As cycling is a ‘low impact’ sport, it is assumed the injury rate is low. Cycling is a very symmetrical activity that when combined with asymmetric variants of human body will result in abnormally directed loads.

In addition to the general approach to overuse injuries – need to consider the following additional factors in cyclists: Shoe/cleat alignment
Seat height
Seat fore-aft position
Seat angle
Handle bar/stem height
Pedalling technique

Proper “fit” of bicycle is essential component of injury prevention, injury management and performance – measurement systems are available to ensure this. A reliable cycle retailer can do this. A factor in injury could also be an insufficient time to adapt to a new configuration/position of the cycle. Many of the injuries in cycling are from crashes (eg head injury, concussion, laceration, and abrasion).

Knee pathology:
Most common overuse injury in cyclists – usually patellofemoral pain syndrome, iliotibial band syndrome or patellar tendonitis - as well as anatomic malalignment, problems with bike fit include a seat that is too low or too far forward. A foot that is too internally or externally rotated on the pedal may also be a problem.

Leg length discrepancies:
Adjust bicycle to suit long leg – under-correct for short leg by placing lift between shoe and cleat – most cyclists will adapt by increased dorsiflexion/plantarflexion while pedaling.

Foot pathologies:
• paraesthesia in foot are common in long distances. May be due to tight shoes. Usually self-limiting.
• metatarsalgia/Morton’s neuroma type problems are common due to pressure on pedal
• achilles tendonitis and plantar fasciitis are reported as being more common in those with a lower seat  due to increased ankle dorsiflexion

Cycling shoes:
Shoes are rigid for power transfer and attachment to pedal.
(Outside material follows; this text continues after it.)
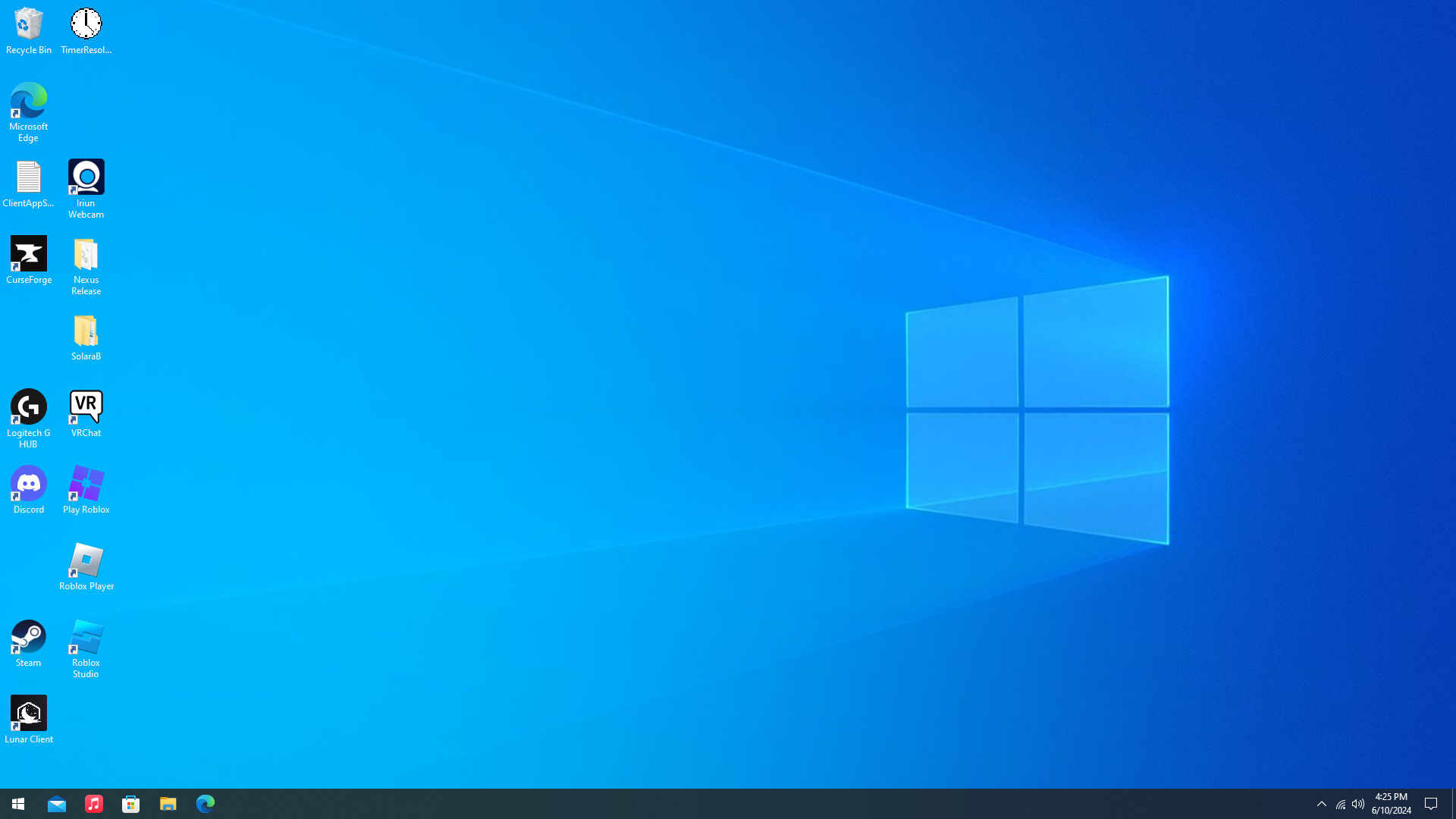Click the Logitech G HUB icon
The height and width of the screenshot is (819, 1456).
[x=29, y=407]
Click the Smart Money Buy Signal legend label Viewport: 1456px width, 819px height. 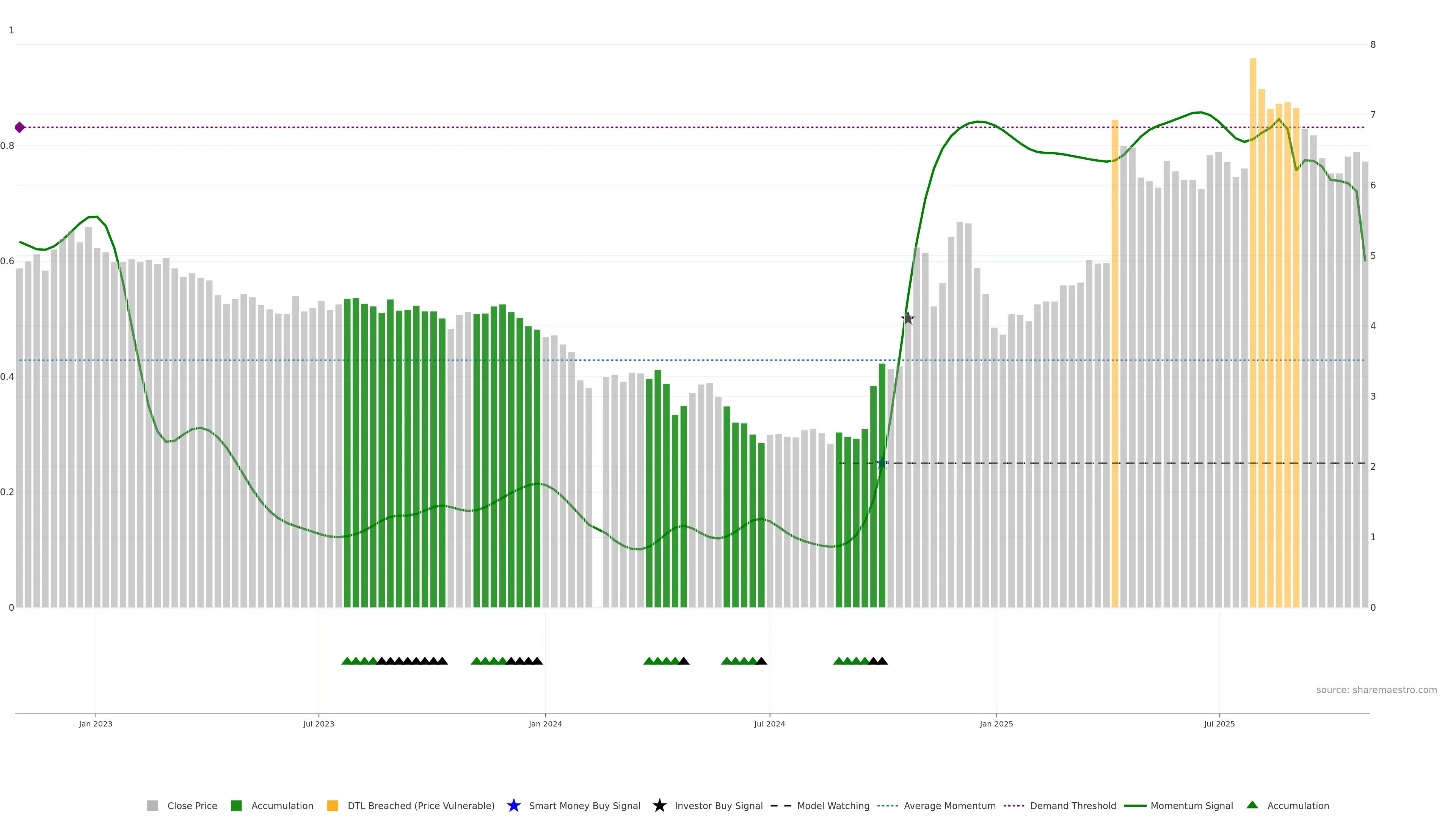coord(584,805)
Several different types of shoes and mechanisms for affixing shoe to pedal mechanism – cleated, clipless, mountain bike and touring. The old style toe clip and straps are not used much today for competition, but are widely used for recreational cycling.
Some pedal systems allow transverse plane rotation – others are fixed  these may have implications for load transmissions

Foot orthoses:
Very little room in cycling shoes for orthoses, as cyclists prefer a very tight fit. Lack of ‘heel contact’ makes standard functional foot orthoses less effective.
Forefoot wedging between shoe and pedal to alter alignment may be useful for overuse injury, but need to consider its effect on the midtarsal joint, before it can affect STJ – may be less of a factor in very rigid sole shoes.
After anatomical variations are detected and accommodated  check bike fit and riding position.
Use felt padding in cycling shoe prior to prescription of orthoses.
If use orthoses – need to be thin with higher medial arch height with forefoot extension
Forefoot wedging may increase stress on first MPJ.